Currency exchange firm, Travelex, ‘being held to ransom’ by hackers demanding $6m

Currency exchange firm, Travelex, ‘being held to ransom’ by hackers demanding $6m | Secret Flying

A ransomware gang called “Sodinokibi” told the BBC it is behind the hack.

 

A ransomware cyber-attack on the currency exchange company, Travelex, has forced the firm to take down all of its global websites.

 

On New Year’s eve, hackers launched an attack on the Travelex network, holding the exchange ransom for $6 million in bitcoin.

 

The group claims it first gained access to the company’s network six months ago and has downloaded 5GB worth of sensitive customer data, including credit card and insurance information.

 

“In the case of payment, we will delete and will not use that [data]base and restore them the entire network. The deadline for doubling the payment is two days.

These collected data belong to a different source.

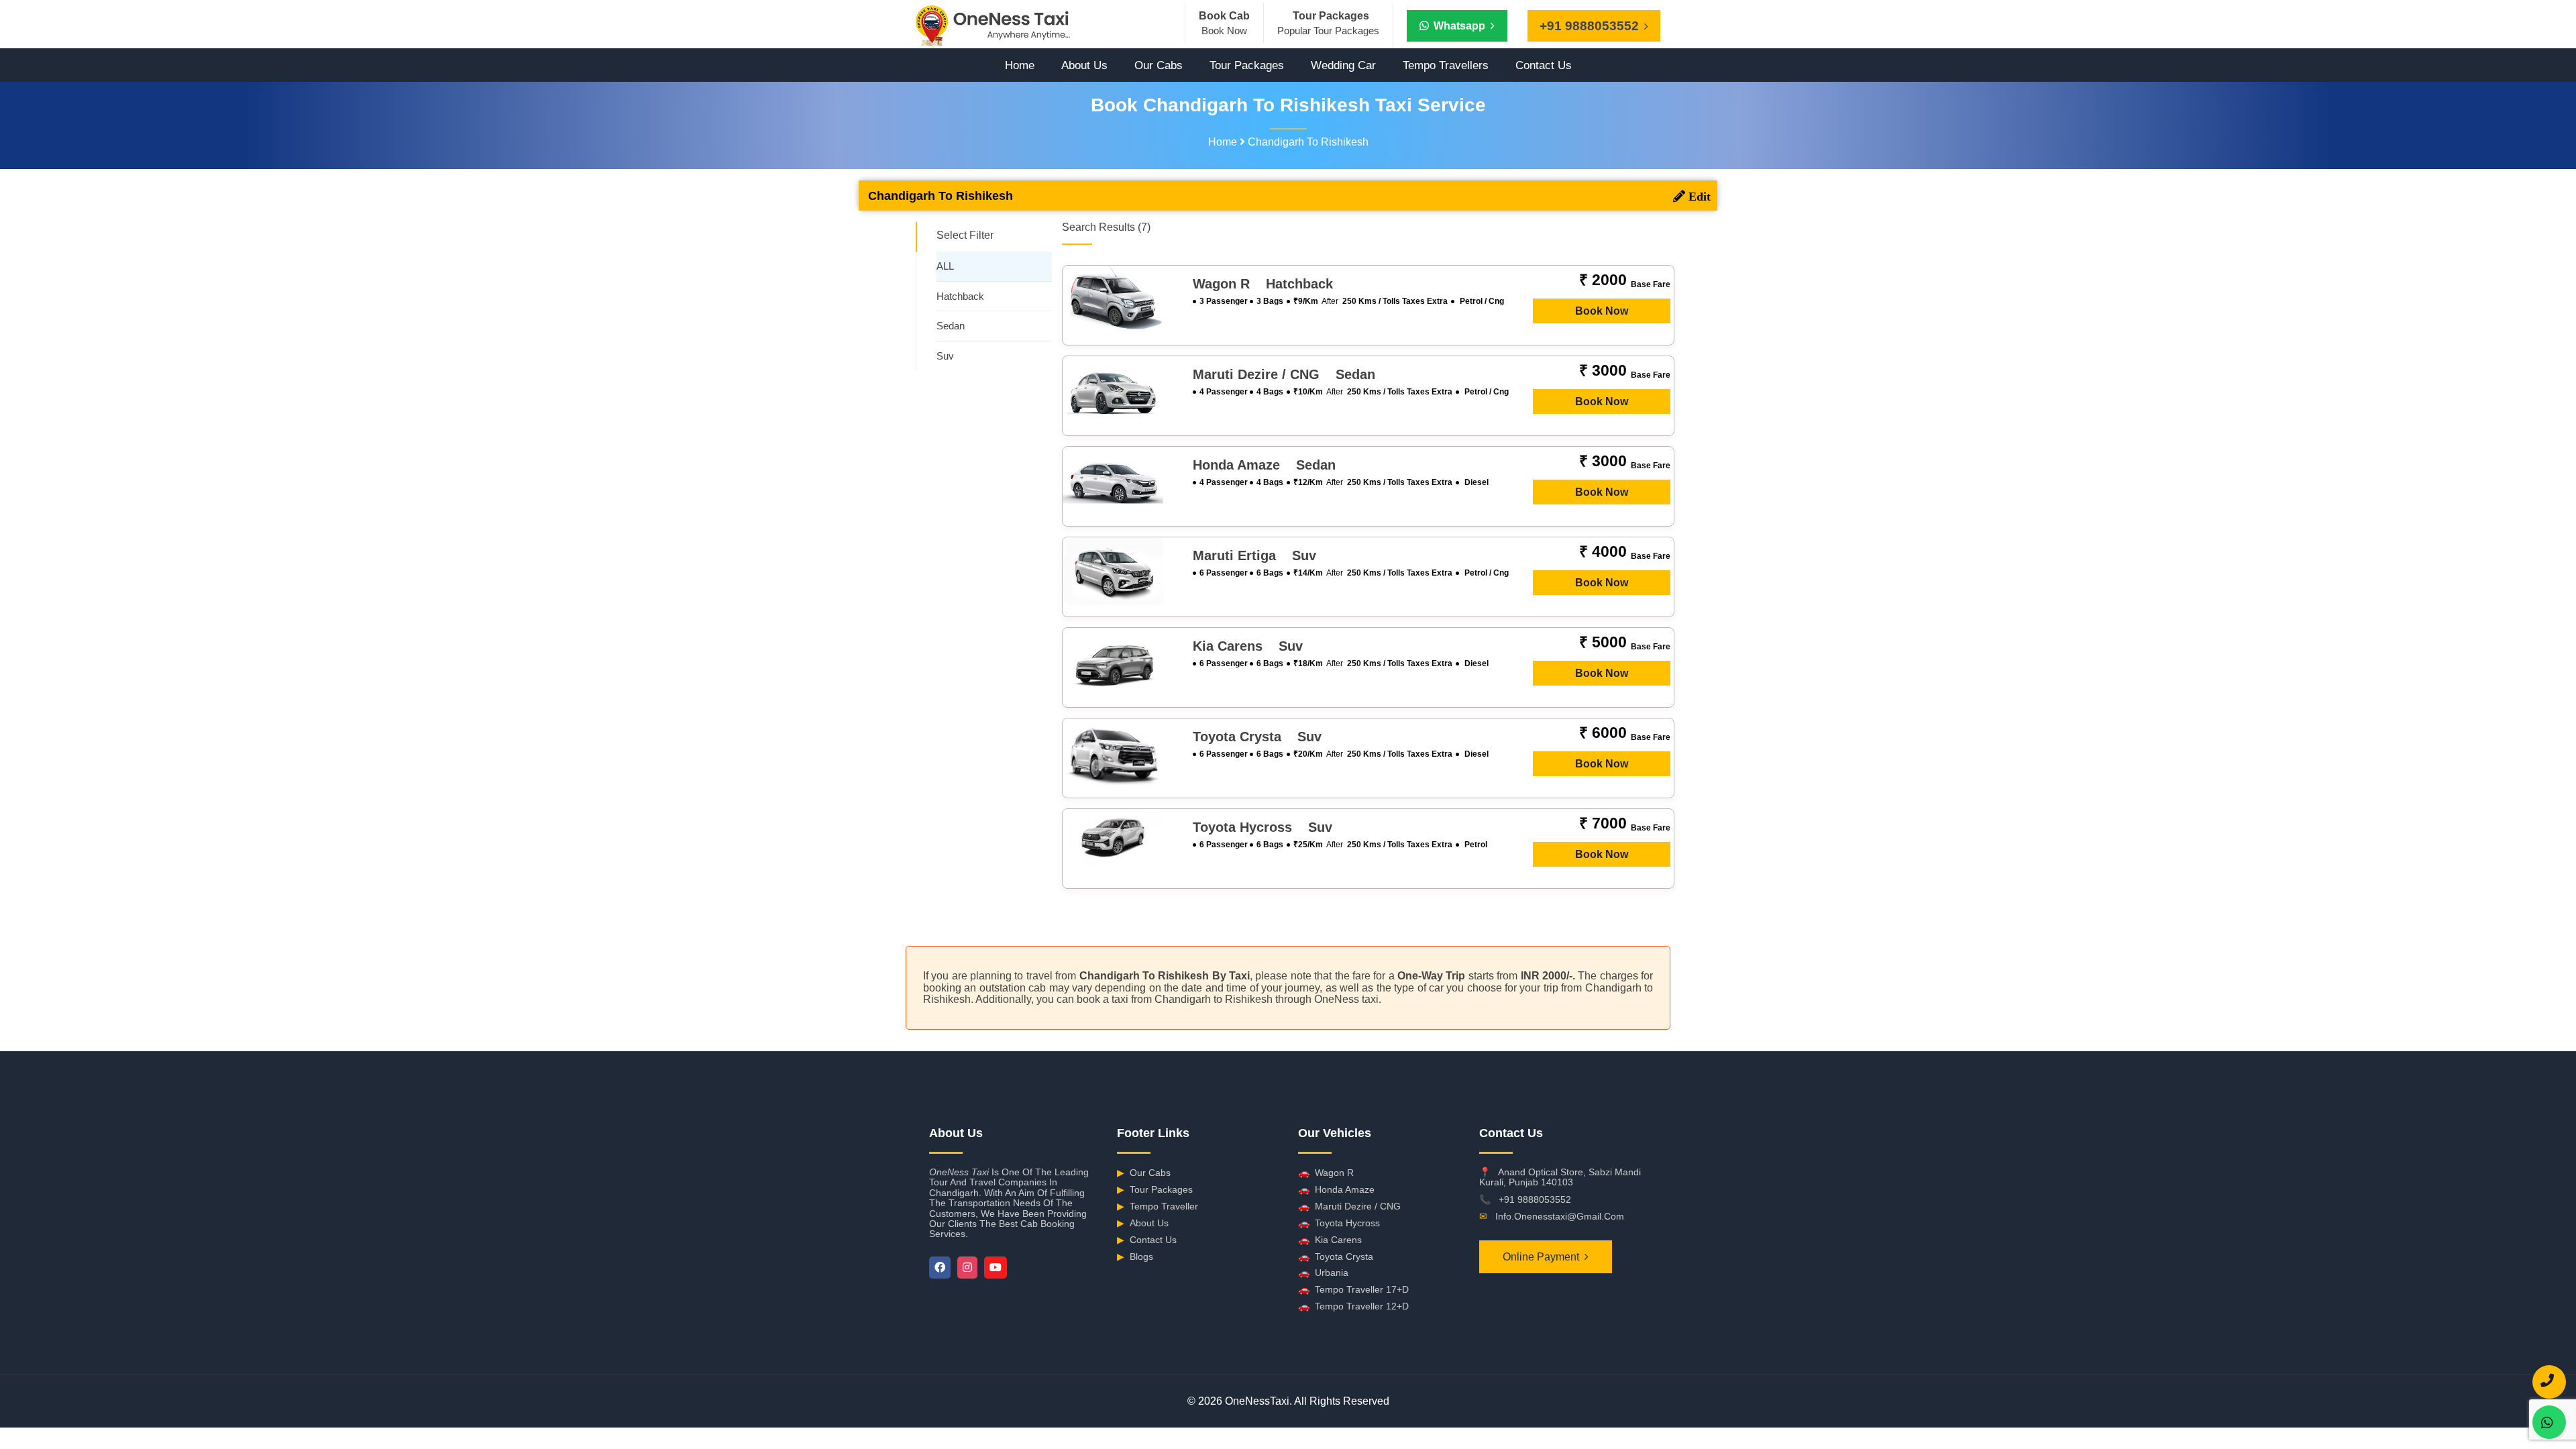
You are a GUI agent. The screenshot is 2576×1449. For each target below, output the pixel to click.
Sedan (950, 325)
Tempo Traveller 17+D (1353, 1289)
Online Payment (1541, 1257)
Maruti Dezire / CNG (1349, 1206)
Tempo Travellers (1446, 65)
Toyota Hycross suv (1262, 827)
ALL (945, 266)
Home (1019, 65)
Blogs (1135, 1256)
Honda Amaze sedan (1264, 465)
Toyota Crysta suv (1257, 736)
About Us (1084, 65)
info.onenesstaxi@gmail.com (1559, 1216)
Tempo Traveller (1157, 1206)
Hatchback (960, 296)
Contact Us (1543, 65)
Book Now (1601, 311)
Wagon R (1326, 1172)
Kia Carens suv (1248, 646)
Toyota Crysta (1335, 1256)
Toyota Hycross (1339, 1223)
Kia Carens (1330, 1239)
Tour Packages (1247, 65)
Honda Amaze (1336, 1189)
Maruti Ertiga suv (1254, 555)
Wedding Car (1343, 65)
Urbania (1323, 1272)
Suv (945, 356)
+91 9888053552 (1535, 1199)
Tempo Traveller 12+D (1353, 1306)
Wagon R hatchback (1263, 283)
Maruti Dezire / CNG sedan (1284, 374)
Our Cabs (1158, 65)
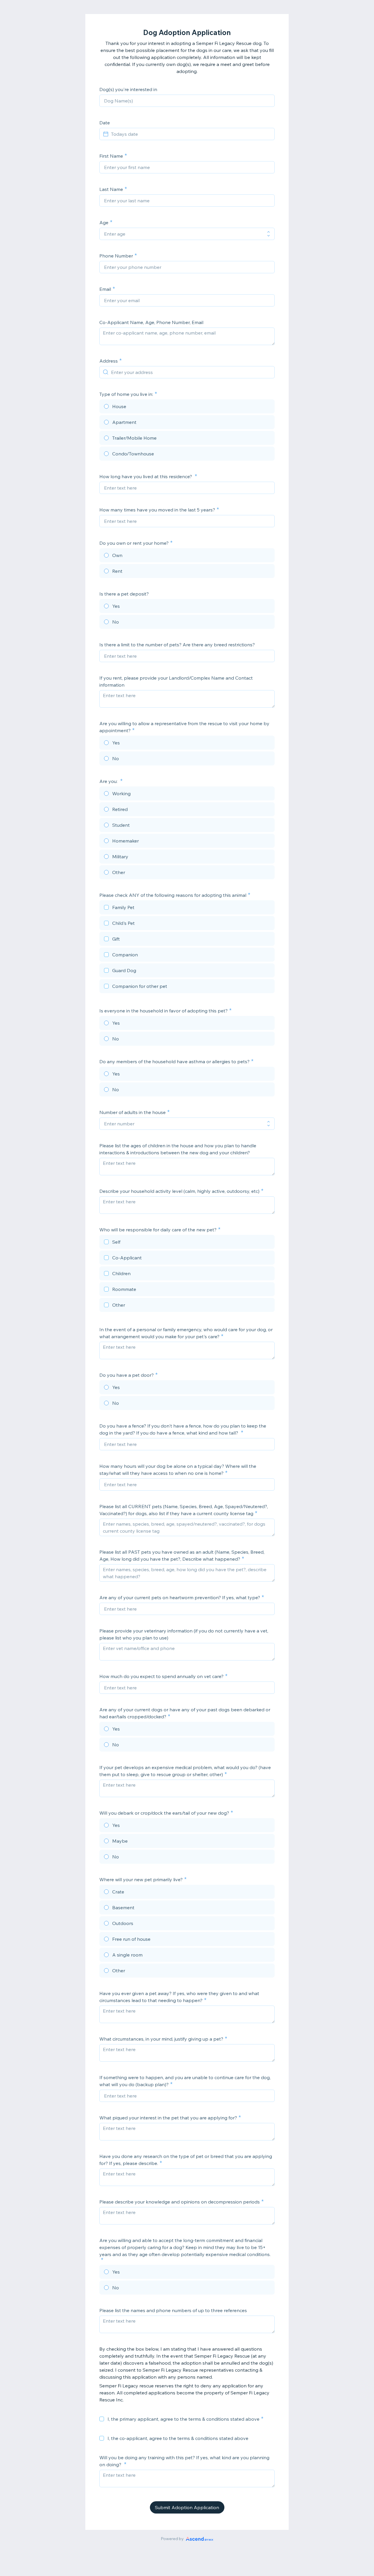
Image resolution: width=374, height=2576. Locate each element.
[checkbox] (187, 908)
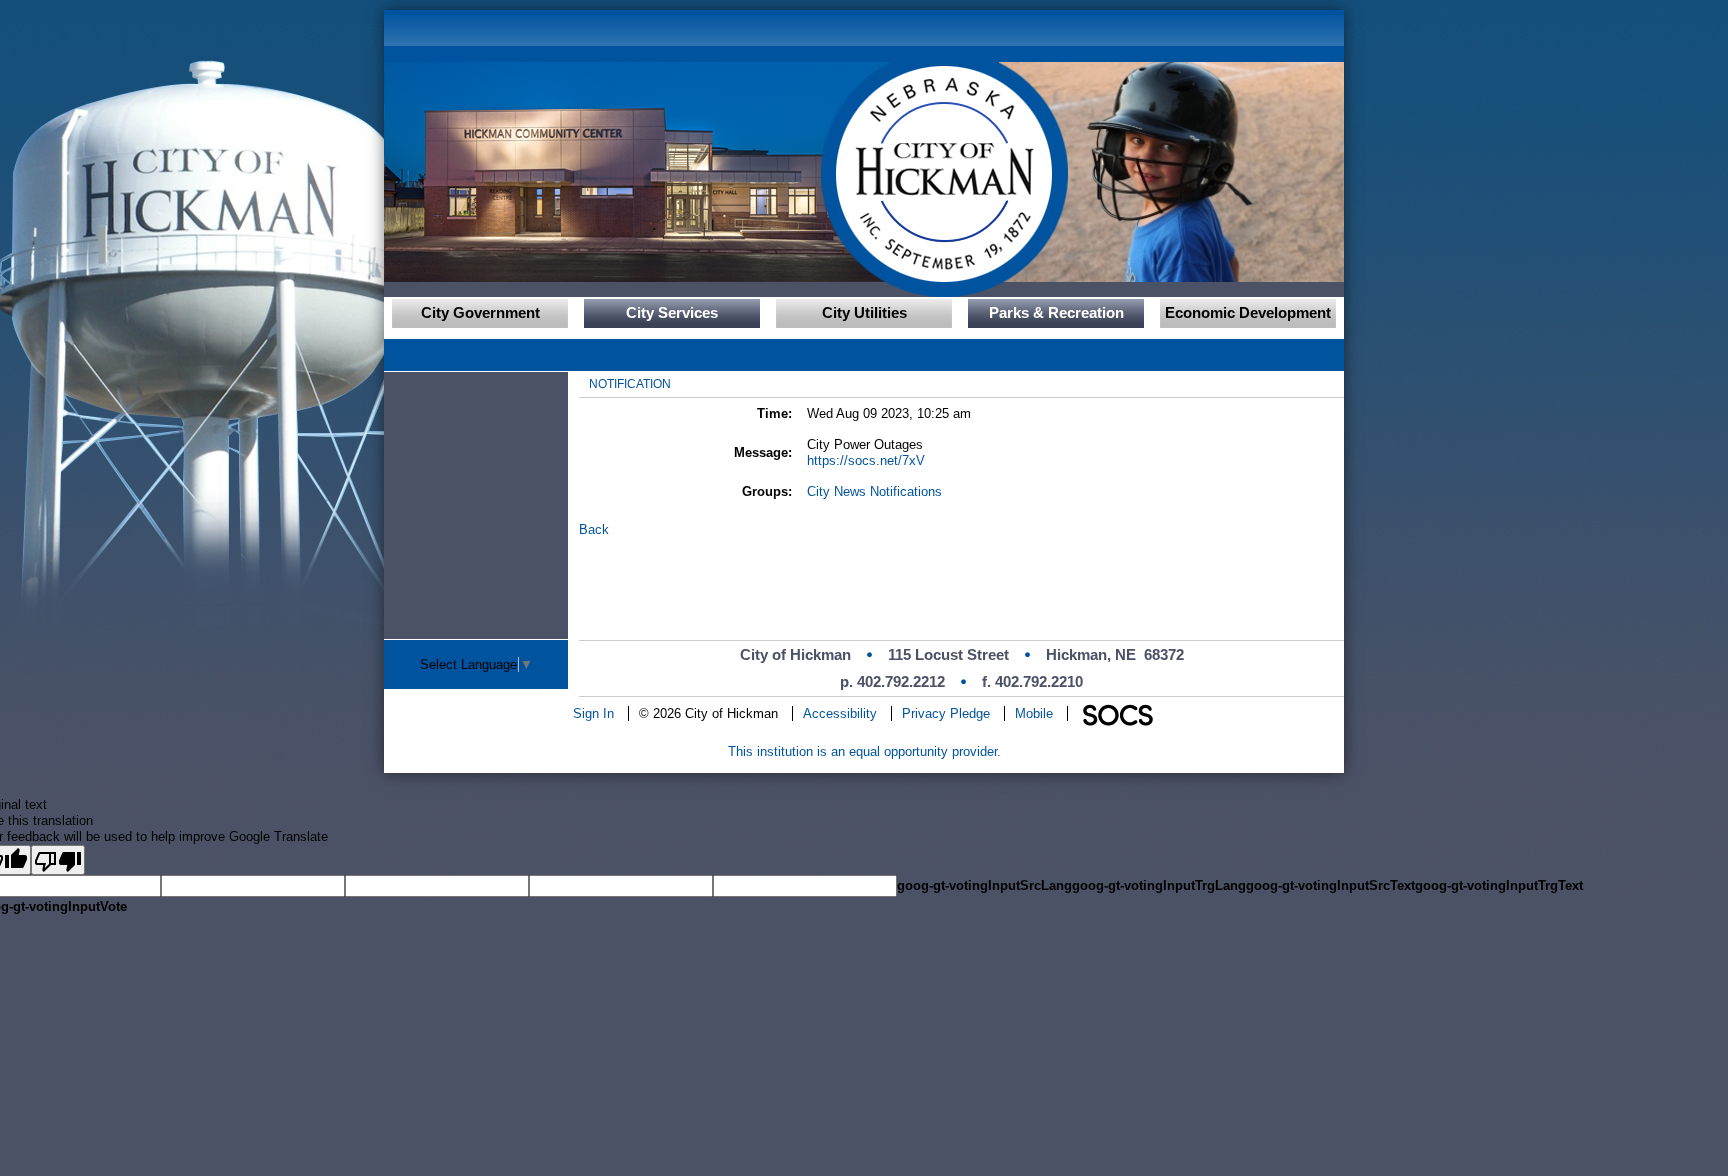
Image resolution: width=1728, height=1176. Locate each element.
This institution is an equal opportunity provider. (864, 751)
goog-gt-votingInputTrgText (1499, 885)
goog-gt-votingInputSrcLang (984, 885)
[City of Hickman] (679, 172)
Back (594, 529)
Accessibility (840, 713)
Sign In (593, 713)
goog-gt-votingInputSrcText (1330, 885)
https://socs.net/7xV (866, 460)
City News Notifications (874, 491)
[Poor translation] (58, 860)
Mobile (1034, 713)
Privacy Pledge (946, 713)
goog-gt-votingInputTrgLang (1159, 885)
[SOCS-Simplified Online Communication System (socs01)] (1117, 713)
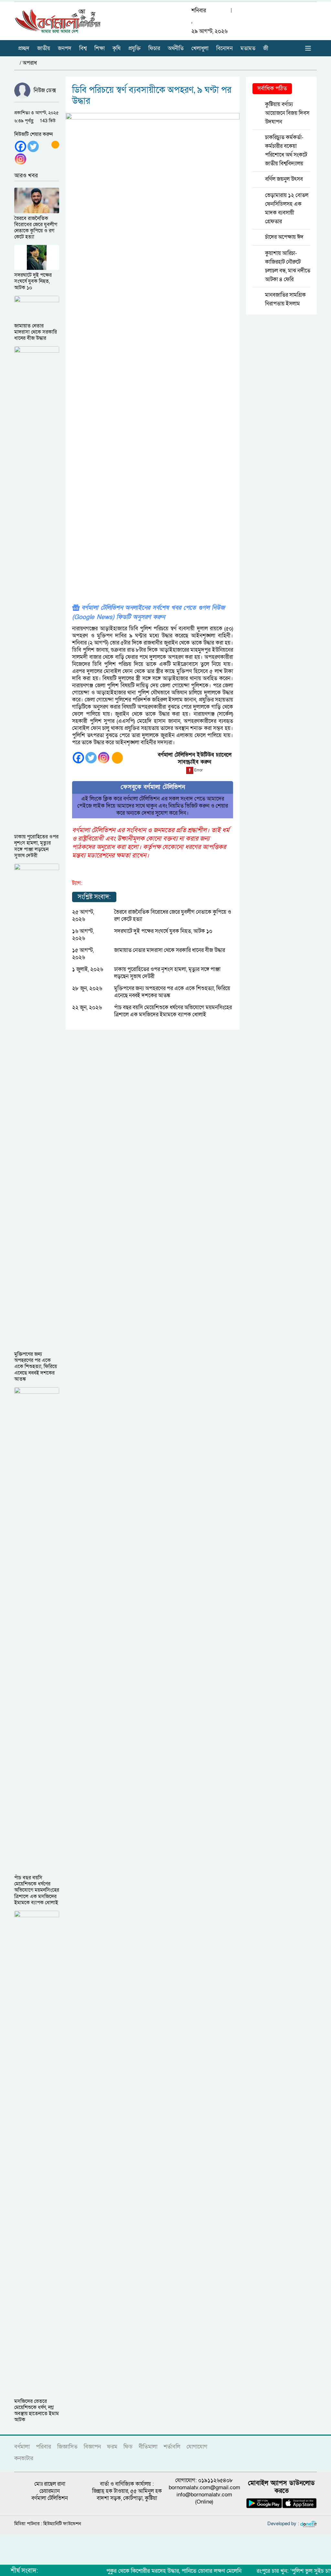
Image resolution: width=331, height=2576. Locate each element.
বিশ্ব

Then another seven days and the sale of the entire base,” the hackers warned.

 

The London-based company has said there is no evidence customer data has been compromised.

 

The Travelex website continues to be down, with a press release on the homepage reading: “On Tuesday December 31st Travelex detected a software virus which had compromised some of its services.

 

“As previously announced, on discovering the virus, and as a precautionary measure, Travelex immediately took all its systems offline to prevent the spread of the virus further across the network.

 

“Whilst the investigation is still ongoing, Travelex has confirmed that the software virus is ransomware known as Sodinokibi, also commonly referred to as REvil. Travelex has proactively taken steps to contain the spread of the ransomware, which has been successful.”

 

Although online services are down, Travelex cashiers situated in many airports and high streets around the world have been resorting to using pen and paper when exchanging currencies.

 

Travelex operates in more than 70 countries worldwide, with more than 1,200 branches and 1,000 ATMs.